Hong Kong has been roiled in protests for months, with pro-democracy demonstrators pitted against police trying to meet chief executive Carrie Lam’s need to appear in control as China watches closely. Now, police have been granted a temporary injunction that threatens the protests and the free press.
The injunction, which has been granted for 14 days pending a hearing, is vaguely worded. It provides legal protection from “doxxing” for police, creating penalties for people who—with the intent of “intimidating, molesting, harassing, threatening, pestering or interfering”—post photos and information about officers and their families online without consent, including names, addresses, birth dates, identity card numbers, social media account information, and license plates.
The problem with the injunction, as it stands now, however, is that there is no explicit exception for journalists and reporters. Superintendent Swalikh Mohammed of the Cyber Security and Technology Crime Bureau told the South China Morning Post that the media will not be restricted under the injunction. But officially authorities haven’t made any statement about the ban’s application to media, and reporters who choose to do their jobs and show what’s going on in Hong Kong may be taking a risk.
Even if the injunction is only intended to target citizens who dox cops and their families, without an explicit reporting exception, the ban’s limits may have to be tested in cases raised by police, leaving reporters to defend their work in court. The injunction is currently worded so that anyone who “willfully” engages in any of the banned activities is subject to penalties.

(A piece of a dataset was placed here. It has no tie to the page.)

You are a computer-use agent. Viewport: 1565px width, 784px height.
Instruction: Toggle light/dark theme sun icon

That means reporters covering protests are left questioning their liability. If they publish images of police in the streets clashing with protestors, or doing anything else, frankly, they may be subject to charges of violating the injunction if they don’t get the officers’ explicit consent.
But reporting on police activity isn’t “doxxing.” The journalists who cover protests don’t have the intent to intimidate or harass police, and their work doesn’t fall under the banned activities because the requisite ill will isn’t there. If a journalist were charged with a violation, police would have to show that publication of any photo or data was intended to pester police rather than publicize information, and that won’t be so easy to prove in the case of a working journalist.

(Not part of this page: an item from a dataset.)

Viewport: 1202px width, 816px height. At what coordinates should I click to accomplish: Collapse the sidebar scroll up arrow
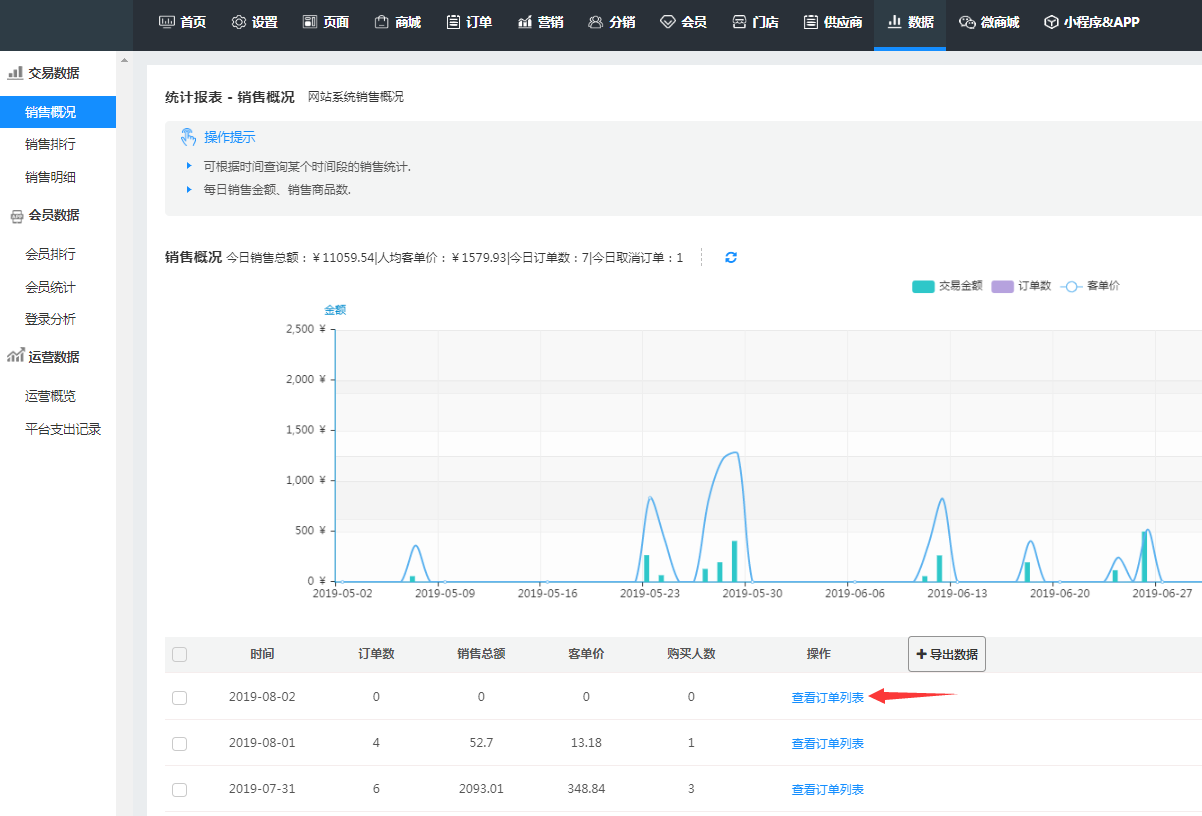tap(124, 61)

But as they test the limits of the injunction’s authority, reporters could be putting themselves in legal jeopardy, potentially facing very unpleasant consequences. The fact of having to defend a case is a punishment in and of itself, and fear of having to do so could have a chilling effect on journalism in Hong Kong even if that is not necessarily the injunction’s intended official outcome.
The Hong Kong Journalists Association says it is “extremely concerned” about the ban’s potential effects on press freedom and is seeking legal advice.